>> begin Text section

Copied over from #215. Inspiration is via them. Thanks also to @MasterQ32 and @kubkon for help extending it to support stack machine architectures. See #7561 for standalone assembler improvements.

New Inline Assembly

asm volatile? {bindings}? body? : post_expression?

TL;DR: Benefits over Status Quo

  • No mandatory sections -- flexible to any application
  • Components are listed in evaluation order
  • First-class support for stack machine architectures
  • First-class support for floating point, vector, and as yet unforeseen register types
  • Operands have types
  • Named inputs are optional
  • Input/output characteristics fully customisable
  • Not bound to an input/output model
  • Can access program symbols and call functions safely
  • Volatility is inferred in most cases
  • Concise, flexible wildcard syntax
  • Substitution syntax easier to scan and less likely to clash with native symbols
  • Open to architecture-specific extensions
  • Communicates stack-relevant metadata to compiler
  • Can be automatically distinguished from status quo; no sneaky breakages

Stack Machines

This syntax has first-class support for stack machine architectures such as WebAssembly, the JVM, and @MasterQ32's SPU Mk. II. It accomplishes this with a novel batch-push and -pop mechanism for marshaling between Zig and the stack. Because there is significant difference between register and stack machine architectures, a new .paradigm() method is defined on builtin.Arch, which returns an enum with the variants .register and .stack. (NOTE: supporting stack machines with LLVM is a very hard problem -- maybe defer to stage 2?)

Meta

At least one of body or post expression must be present. The expression inherits block/statement status from the post expression if present, and defaults to statement if not.

Volatile

This block has side effects, and may not be optimised away if its value is not used. Implied by a return type of void or noreturn, or a mutable symbol binding -- so, in practice, very rarely used.

Bindings

There are three types of bindings: operand, symbol, and clobber. All of them use specially formatted comptime strings to interface with assembly, as in status quo. This decision was made as integrating the required functionality into Zig itself would have required either breaking several guidelines or introducing special constructs with no other use cases.

>> end Text section
>> begin Items

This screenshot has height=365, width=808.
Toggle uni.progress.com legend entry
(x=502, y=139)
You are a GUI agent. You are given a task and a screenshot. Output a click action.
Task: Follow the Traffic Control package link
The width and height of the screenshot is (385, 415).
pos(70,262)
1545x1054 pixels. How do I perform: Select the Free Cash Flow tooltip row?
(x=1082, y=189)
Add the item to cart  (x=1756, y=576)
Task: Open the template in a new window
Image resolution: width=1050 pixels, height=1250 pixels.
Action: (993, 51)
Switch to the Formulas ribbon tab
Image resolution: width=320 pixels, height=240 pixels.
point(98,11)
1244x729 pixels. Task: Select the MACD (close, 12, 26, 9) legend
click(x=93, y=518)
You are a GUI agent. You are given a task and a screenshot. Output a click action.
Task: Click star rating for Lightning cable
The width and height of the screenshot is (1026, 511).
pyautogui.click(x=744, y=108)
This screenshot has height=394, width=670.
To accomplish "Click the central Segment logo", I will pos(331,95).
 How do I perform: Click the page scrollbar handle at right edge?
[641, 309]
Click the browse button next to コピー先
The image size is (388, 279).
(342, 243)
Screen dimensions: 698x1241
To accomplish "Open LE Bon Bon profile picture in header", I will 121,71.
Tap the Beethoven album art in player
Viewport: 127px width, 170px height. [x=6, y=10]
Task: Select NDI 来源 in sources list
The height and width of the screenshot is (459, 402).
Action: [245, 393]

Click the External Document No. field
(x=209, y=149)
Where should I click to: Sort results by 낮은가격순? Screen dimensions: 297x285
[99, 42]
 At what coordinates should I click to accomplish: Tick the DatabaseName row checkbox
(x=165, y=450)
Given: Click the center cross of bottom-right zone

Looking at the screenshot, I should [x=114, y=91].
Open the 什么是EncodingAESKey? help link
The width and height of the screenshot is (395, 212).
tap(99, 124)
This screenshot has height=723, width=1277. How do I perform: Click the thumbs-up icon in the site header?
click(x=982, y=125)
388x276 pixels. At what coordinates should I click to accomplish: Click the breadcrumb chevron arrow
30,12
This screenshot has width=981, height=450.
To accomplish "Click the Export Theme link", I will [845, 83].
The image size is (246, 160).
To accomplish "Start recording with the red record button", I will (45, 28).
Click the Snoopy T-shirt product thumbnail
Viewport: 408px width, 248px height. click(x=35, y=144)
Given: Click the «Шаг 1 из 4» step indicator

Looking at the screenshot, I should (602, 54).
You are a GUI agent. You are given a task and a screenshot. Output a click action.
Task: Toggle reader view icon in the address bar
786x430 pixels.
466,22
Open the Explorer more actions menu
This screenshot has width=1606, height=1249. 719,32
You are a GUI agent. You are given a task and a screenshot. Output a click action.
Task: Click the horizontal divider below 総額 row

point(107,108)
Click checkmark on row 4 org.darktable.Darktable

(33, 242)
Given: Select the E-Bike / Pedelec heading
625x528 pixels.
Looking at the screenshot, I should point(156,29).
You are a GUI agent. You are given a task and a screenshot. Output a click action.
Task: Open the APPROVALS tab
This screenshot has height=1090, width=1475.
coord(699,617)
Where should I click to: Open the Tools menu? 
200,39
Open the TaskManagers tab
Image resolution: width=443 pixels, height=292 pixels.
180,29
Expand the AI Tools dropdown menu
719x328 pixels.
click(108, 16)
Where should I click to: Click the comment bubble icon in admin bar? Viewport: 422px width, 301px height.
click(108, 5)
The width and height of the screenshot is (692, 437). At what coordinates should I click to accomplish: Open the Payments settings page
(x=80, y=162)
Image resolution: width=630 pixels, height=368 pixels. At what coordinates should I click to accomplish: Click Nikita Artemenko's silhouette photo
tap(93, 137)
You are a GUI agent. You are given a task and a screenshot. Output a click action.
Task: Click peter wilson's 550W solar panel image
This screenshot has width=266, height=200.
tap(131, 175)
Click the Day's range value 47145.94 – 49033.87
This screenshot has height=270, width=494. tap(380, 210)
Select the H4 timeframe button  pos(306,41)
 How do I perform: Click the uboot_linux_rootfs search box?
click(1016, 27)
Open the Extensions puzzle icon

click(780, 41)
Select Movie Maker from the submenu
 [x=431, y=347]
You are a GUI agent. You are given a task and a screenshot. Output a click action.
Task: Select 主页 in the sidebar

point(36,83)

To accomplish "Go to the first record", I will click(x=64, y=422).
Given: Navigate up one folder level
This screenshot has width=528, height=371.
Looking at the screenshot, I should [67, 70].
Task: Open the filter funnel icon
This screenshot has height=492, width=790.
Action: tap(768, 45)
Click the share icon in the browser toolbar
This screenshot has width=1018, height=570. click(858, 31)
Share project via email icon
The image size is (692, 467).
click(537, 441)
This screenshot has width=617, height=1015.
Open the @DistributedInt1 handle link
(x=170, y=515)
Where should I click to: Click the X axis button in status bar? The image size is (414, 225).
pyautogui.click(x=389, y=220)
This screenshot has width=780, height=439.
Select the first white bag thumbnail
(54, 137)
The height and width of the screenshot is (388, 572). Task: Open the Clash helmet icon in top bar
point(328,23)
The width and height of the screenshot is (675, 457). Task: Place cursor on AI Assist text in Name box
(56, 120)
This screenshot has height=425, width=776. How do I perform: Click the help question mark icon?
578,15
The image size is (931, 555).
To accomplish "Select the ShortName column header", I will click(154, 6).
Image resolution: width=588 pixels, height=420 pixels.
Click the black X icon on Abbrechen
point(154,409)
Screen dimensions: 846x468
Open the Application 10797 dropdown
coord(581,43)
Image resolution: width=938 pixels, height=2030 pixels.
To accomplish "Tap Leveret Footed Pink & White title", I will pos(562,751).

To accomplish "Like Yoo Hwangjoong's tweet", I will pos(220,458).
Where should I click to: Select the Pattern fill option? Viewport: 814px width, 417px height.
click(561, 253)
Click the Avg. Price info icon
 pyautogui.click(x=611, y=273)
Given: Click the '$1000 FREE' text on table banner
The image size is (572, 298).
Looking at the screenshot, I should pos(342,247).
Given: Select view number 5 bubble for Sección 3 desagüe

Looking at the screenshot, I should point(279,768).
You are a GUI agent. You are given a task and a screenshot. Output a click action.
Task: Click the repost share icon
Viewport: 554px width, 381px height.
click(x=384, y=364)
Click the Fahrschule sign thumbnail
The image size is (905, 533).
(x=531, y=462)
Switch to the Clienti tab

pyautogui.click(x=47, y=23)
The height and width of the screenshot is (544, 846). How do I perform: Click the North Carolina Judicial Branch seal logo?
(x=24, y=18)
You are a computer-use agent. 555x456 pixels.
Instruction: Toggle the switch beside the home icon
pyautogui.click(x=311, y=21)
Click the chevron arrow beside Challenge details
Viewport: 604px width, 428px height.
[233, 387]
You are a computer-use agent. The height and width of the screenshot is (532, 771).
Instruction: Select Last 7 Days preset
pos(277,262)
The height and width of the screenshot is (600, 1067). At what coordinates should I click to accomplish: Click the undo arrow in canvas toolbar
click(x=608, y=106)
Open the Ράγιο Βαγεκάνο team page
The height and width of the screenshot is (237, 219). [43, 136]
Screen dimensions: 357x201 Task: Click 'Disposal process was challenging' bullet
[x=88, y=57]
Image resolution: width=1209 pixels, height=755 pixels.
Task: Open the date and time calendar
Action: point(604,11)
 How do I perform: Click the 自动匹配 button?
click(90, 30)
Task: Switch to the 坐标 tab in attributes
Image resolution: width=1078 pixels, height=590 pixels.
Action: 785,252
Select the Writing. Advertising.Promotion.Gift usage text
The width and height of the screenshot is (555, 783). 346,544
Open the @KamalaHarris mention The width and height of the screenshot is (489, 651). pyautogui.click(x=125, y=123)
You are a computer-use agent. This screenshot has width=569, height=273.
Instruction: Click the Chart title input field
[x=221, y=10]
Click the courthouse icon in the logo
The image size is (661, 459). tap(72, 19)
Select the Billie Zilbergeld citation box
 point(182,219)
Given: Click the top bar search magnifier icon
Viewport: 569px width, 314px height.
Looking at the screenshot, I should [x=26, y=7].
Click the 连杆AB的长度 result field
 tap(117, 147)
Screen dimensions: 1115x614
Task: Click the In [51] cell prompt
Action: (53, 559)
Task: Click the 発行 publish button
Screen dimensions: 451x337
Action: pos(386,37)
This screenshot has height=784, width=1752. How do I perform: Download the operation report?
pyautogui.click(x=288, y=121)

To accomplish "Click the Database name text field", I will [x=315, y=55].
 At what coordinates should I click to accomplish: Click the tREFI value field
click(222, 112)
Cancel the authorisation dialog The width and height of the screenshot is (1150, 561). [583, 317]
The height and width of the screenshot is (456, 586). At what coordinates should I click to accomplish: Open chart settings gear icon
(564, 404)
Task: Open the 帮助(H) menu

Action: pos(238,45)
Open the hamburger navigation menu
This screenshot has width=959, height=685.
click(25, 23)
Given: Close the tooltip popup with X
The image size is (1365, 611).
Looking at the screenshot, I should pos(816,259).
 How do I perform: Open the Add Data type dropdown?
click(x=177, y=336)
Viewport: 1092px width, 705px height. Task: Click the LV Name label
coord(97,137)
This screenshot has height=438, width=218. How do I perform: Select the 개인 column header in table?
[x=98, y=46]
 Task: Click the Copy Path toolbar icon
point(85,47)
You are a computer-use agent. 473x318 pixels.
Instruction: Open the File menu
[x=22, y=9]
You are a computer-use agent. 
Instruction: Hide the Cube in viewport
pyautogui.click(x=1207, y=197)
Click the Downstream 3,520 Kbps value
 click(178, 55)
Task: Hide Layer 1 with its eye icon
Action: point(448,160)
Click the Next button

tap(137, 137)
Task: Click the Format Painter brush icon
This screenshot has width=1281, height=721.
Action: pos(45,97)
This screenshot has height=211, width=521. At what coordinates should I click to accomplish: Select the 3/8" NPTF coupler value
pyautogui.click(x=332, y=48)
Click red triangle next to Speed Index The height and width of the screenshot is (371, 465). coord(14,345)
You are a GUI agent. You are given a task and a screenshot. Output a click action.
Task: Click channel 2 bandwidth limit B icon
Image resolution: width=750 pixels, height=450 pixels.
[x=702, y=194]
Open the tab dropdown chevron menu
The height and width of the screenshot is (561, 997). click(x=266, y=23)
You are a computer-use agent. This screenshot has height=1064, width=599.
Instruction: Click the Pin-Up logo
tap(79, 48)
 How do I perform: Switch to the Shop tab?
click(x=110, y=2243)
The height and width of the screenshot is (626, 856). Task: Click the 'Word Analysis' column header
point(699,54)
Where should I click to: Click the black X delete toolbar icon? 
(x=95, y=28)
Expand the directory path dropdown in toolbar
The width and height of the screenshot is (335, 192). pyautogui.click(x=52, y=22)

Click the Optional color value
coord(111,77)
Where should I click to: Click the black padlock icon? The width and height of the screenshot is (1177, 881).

>> end Items

## Task details:
Reproduce the Zig inline assembly proposal from above in full, word for word, before the rows.

## Full response:
Copied over from #215. Inspiration is via them. Thanks also to @MasterQ32 and @kubkon for help extending it to support stack machine architectures. See #7561 for standalone assembler improvements.

New Inline Assembly

asm volatile? {bindings}? body? : post_expression?

TL;DR: Benefits over Status Quo

  • No mandatory sections -- flexible to any application
  • Components are listed in evaluation order
  • First-class support for stack machine architectures
  • First-class support for floating point, vector, and as yet unforeseen register types
  • Operands have types
  • Named inputs are optional
  • Input/output characteristics fully customisable
  • Not bound to an input/output model
  • Can access program symbols and call functions safely
  • Volatility is inferred in most cases
  • Concise, flexible wildcard syntax
  • Substitution syntax easier to scan and less likely to clash with native symbols
  • Open to architecture-specific extensions
  • Communicates stack-relevant metadata to compiler
  • Can be automatically distinguished from status quo; no sneaky breakages

Stack Machines

This syntax has first-class support for stack machine architectures such as WebAssembly, the JVM, and @MasterQ32's SPU Mk. II. It accomplishes this with a novel batch-push and -pop mechanism for marshaling between Zig and the stack. Because there is significant difference between register and stack machine architectures, a new .paradigm() method is defined on builtin.Arch, which returns an enum with the variants .register and .stack. (NOTE: supporting stack machines with LLVM is a very hard problem -- maybe defer to stage 2?)

Meta

At least one of body or post expression must be present. The expression inherits block/statement status from the post expression if present, and defaults to statement if not.

Volatile

This block has side effects, and may not be optimised away if its value is not used. Implied by a return type of void or noreturn, or a mutable symbol binding -- so, in practice, very rarely used.

Bindings

There are three types of bindings: operand, symbol, and clobber. All of them use specially formatted comptime strings to interface with assembly, as in status quo. This decision was made as integrating the required functionality into Zig itself would have required either breaking several guidelines or introducing special constructs with no other use cases.